This comparative study examined muscle quality and muscle growth factors to identify the risk of sarcopenia. Our findings indicate that the sarcopenic group exhibits lower site-specific thigh muscle quality including isometric muscle strength, total muscle volume, and intramuscular adipose tissue in comparison with the non-sarcopenic group.
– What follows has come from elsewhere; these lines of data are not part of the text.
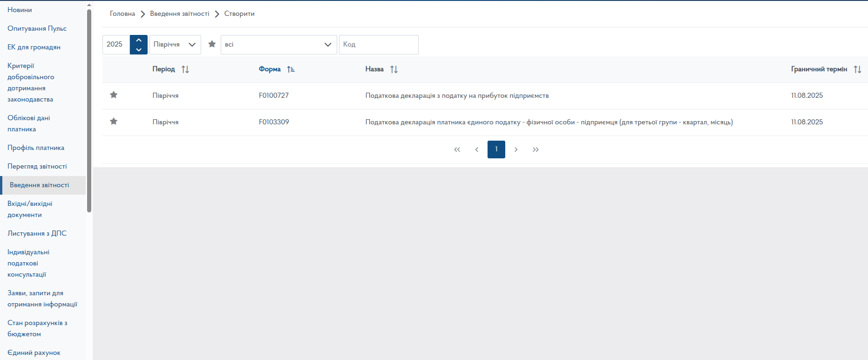Screen dimensions: 868x360
Task: Open Перегляд звітності in sidebar
Action: tap(37, 166)
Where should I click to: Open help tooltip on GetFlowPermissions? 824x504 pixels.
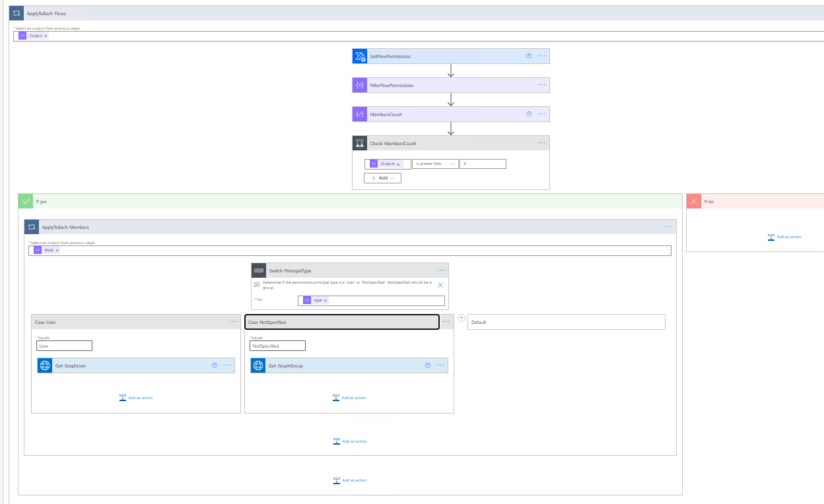(x=528, y=56)
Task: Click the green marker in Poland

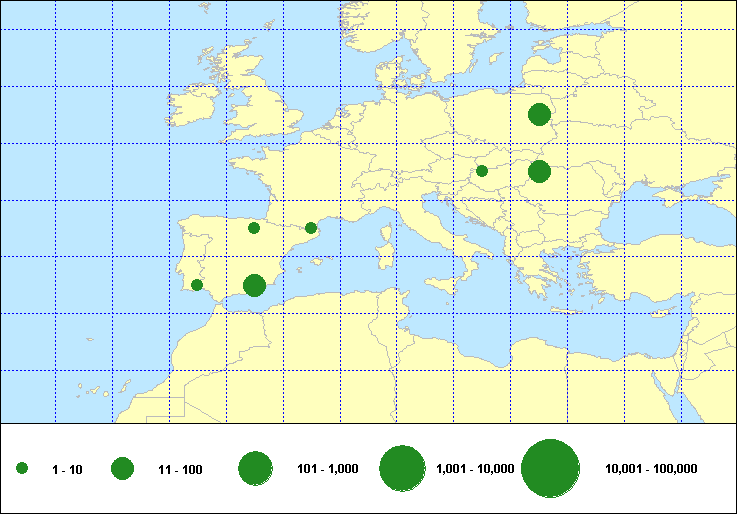Action: pos(539,114)
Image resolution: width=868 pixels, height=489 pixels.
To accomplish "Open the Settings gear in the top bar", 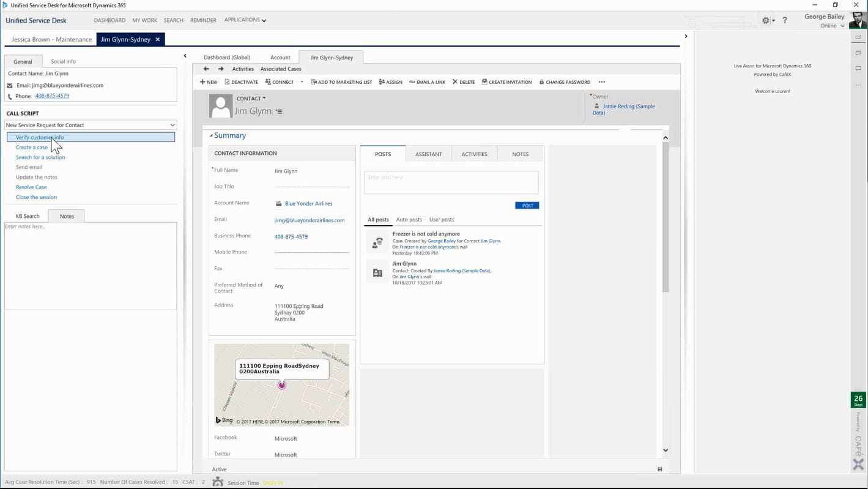I will (x=765, y=20).
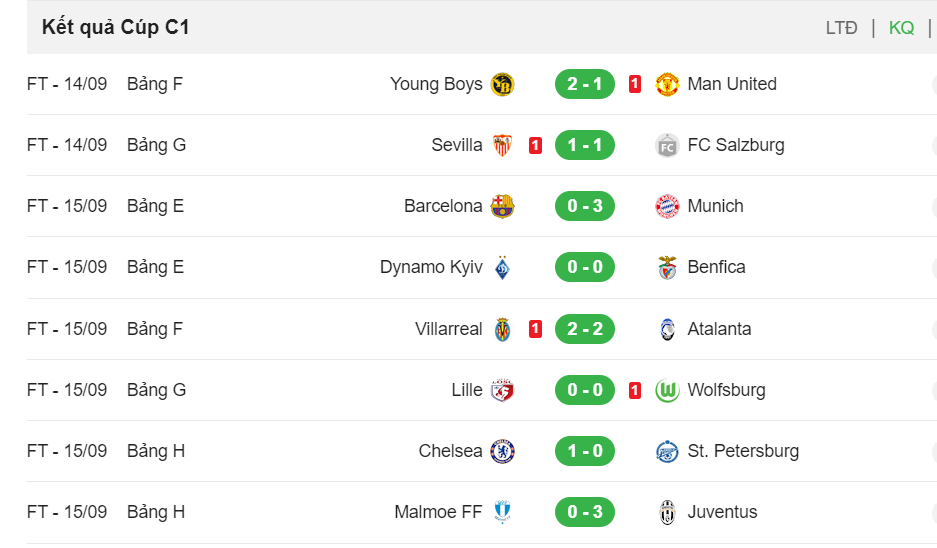The width and height of the screenshot is (937, 548).
Task: Click the Benfica eagle crest
Action: pyautogui.click(x=667, y=267)
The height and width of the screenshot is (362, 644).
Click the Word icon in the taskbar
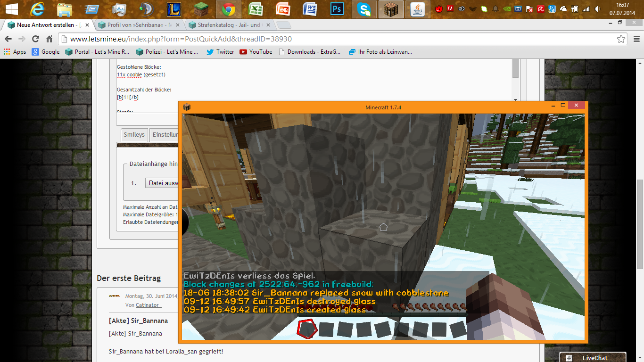click(x=310, y=9)
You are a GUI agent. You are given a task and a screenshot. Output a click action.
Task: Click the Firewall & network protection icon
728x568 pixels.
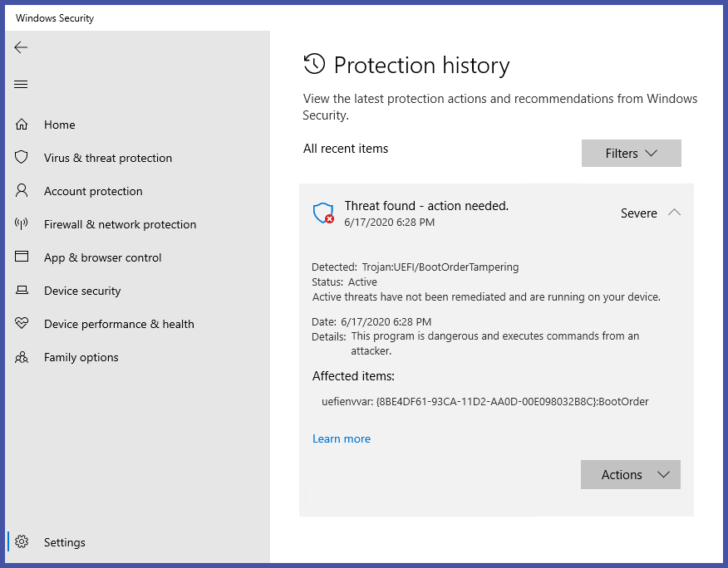pyautogui.click(x=22, y=224)
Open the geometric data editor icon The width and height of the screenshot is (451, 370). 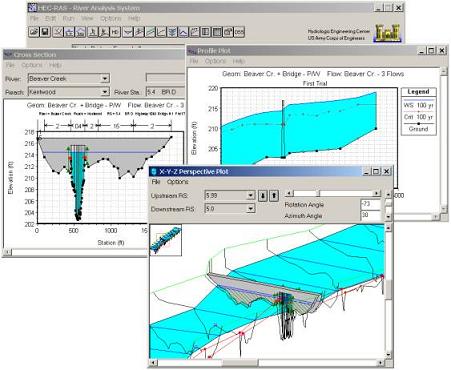tap(58, 32)
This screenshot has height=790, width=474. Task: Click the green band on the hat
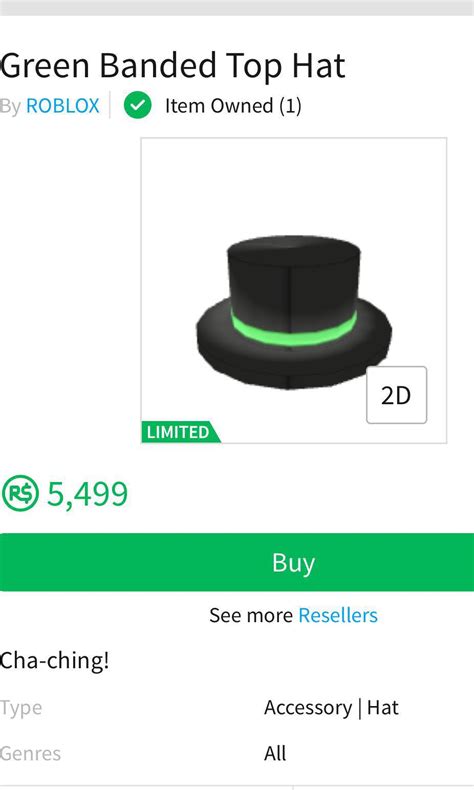point(294,328)
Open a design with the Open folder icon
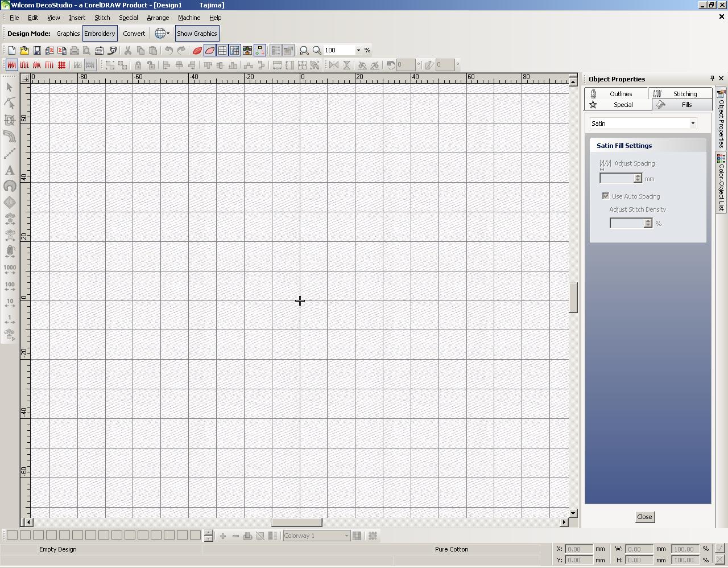Image resolution: width=728 pixels, height=568 pixels. [x=24, y=50]
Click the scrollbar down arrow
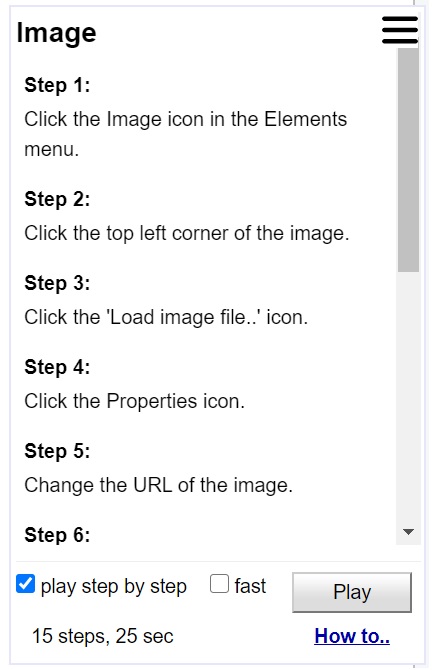Viewport: 432px width, 670px height. [408, 532]
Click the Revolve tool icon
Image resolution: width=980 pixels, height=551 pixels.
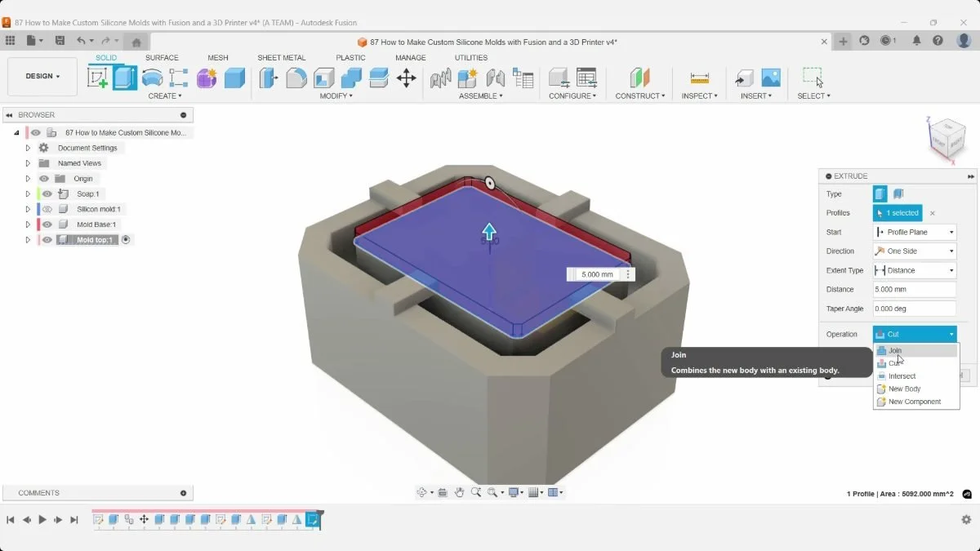[x=152, y=78]
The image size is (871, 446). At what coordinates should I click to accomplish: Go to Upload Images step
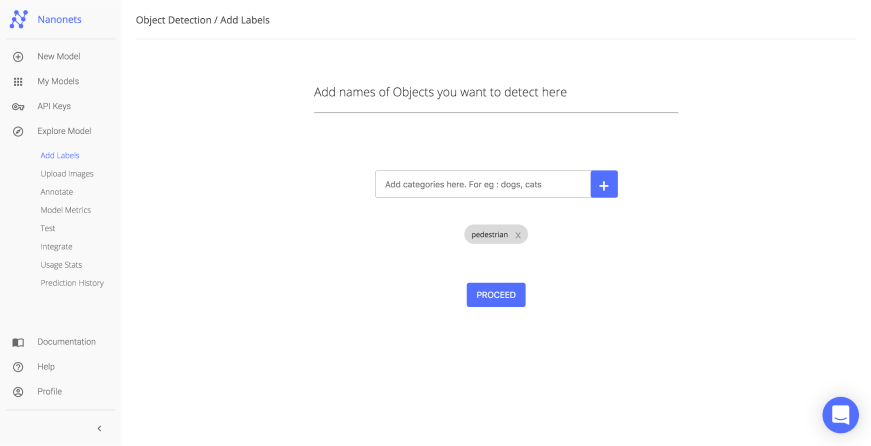67,174
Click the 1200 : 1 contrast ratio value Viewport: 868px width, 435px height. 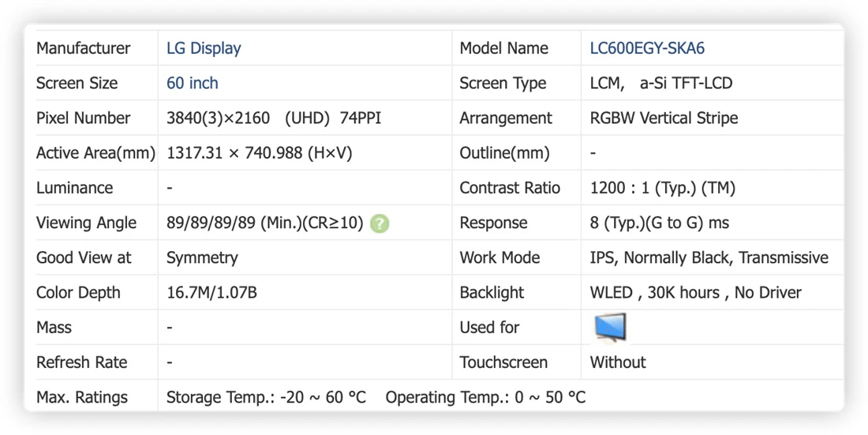point(663,188)
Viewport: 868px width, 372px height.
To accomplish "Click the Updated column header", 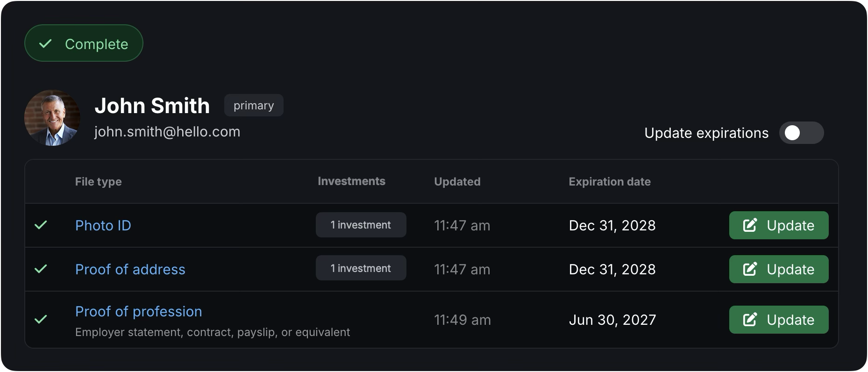I will tap(457, 182).
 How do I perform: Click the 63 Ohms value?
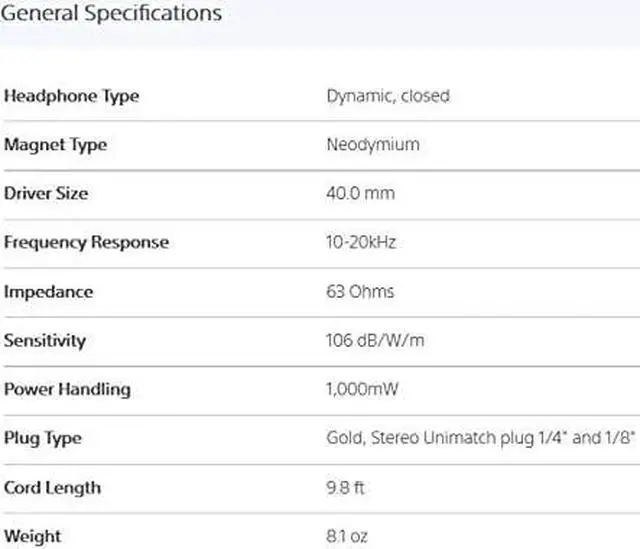360,292
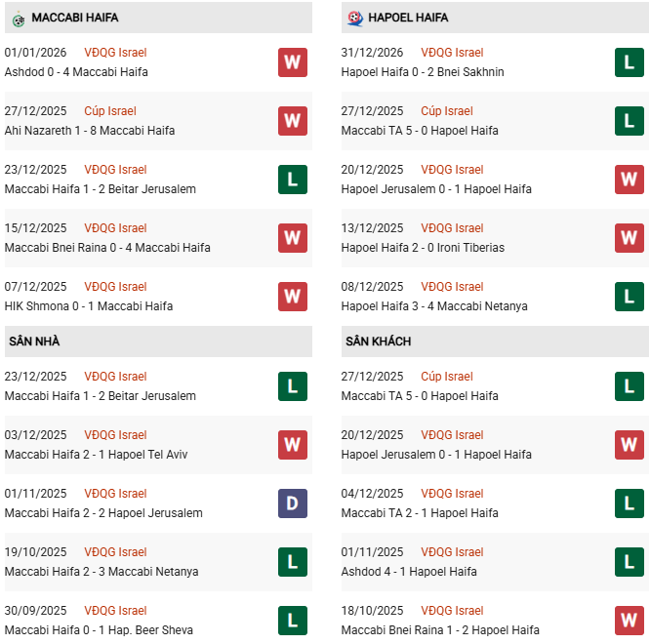Open VĐQG Israel link dated 01/01/2026
The width and height of the screenshot is (650, 644).
coord(115,53)
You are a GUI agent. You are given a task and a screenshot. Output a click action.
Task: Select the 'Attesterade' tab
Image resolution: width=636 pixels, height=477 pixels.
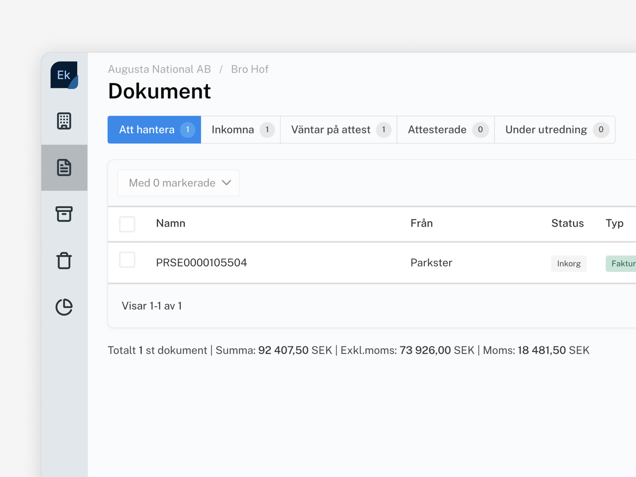[446, 130]
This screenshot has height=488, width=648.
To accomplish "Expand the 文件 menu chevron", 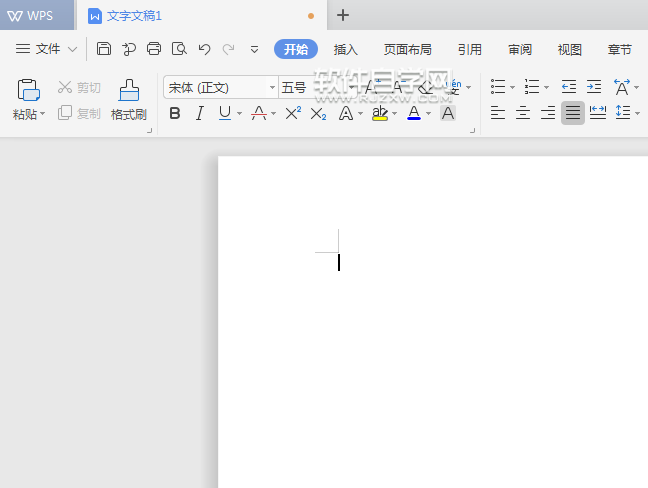I will coord(72,49).
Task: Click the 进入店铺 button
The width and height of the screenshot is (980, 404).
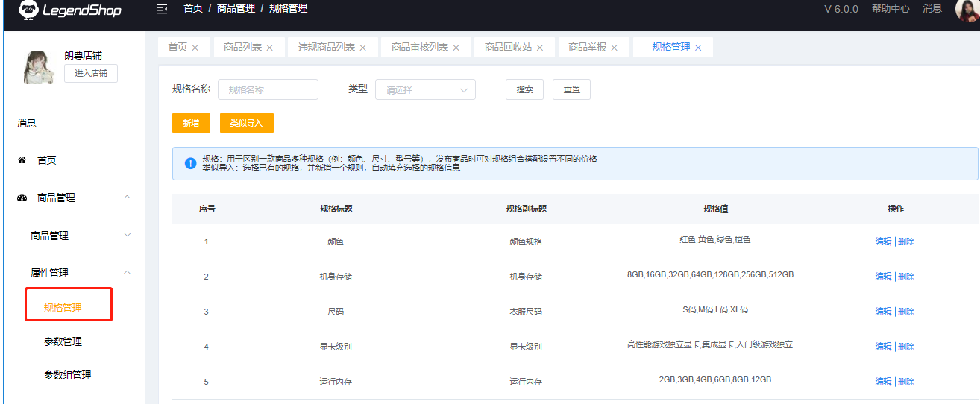Action: pyautogui.click(x=91, y=73)
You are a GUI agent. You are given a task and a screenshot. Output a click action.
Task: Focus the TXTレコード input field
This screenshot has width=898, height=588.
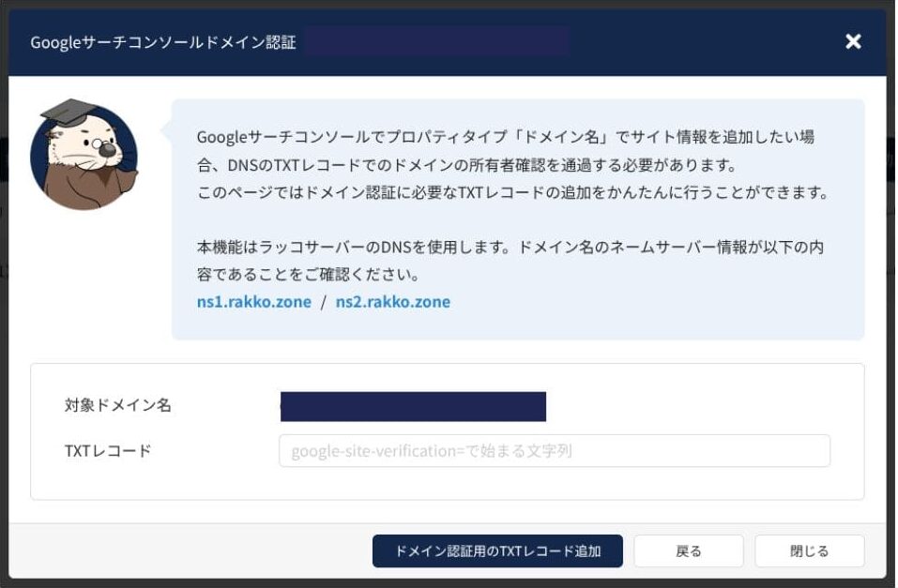pos(554,451)
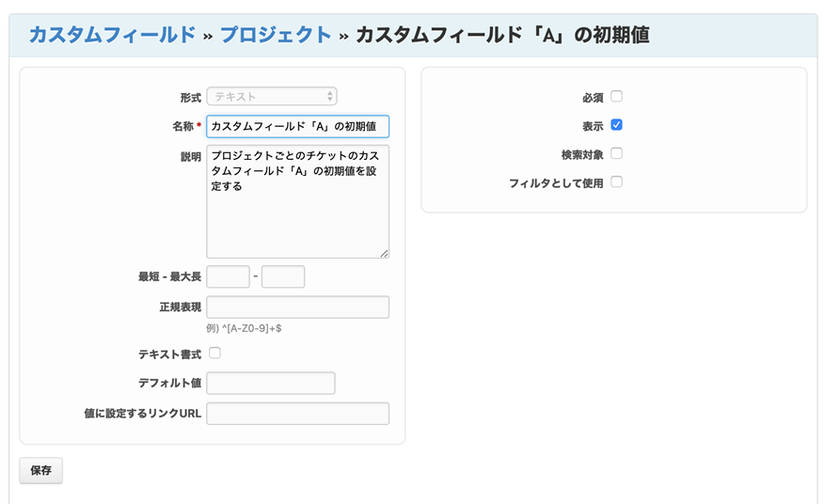Enable the 検索対象 searchable checkbox
824x504 pixels.
click(617, 153)
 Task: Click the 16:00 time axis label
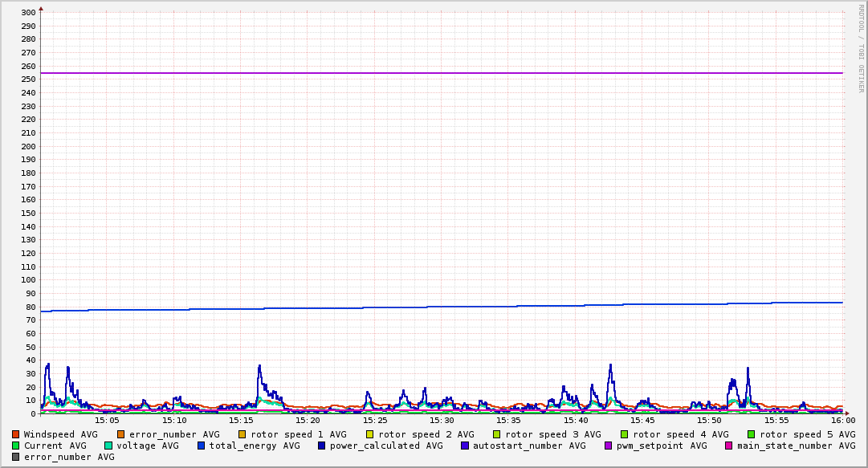click(843, 420)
Muscle quality assessment can be utilized to identify the risk of sarcopenia, but our study remains inconclusive for the causality of muscle growth factors in sarcopenia.

Author Contributions

Conceptualization, M.-W.S., S.-W.J., D.-Y.K., J.K.S.; Data curation, M.-W.S., S.-W.J., H.C.J., and J.K.S.; Formal analysis, M.-W.S., S.-W.J., S.-W.K., and J.K.S.; Funding acquisition, D.-Y.K. and J.K.S.; Investigation, M.-W.S., S.-W.K., and H.C.J.; Methodology, M.-W.S., S.-W.K., H.C.J., and J.K.S.; Project administration, J.K.S.; Writing—original draft, M.-W.S.; Writing—review and editing, H.C.J., D.-Y.K. and J.K.S. All authors have read and agreed to the published version of the manuscript.

Funding

This work was supported by the Ministry of Education of the Republic of Korea and the National Research Foundation of Korea (NRF-2018S1A5A2A03035186).

Conflicts of Interest

The authors declare no conflict of interest.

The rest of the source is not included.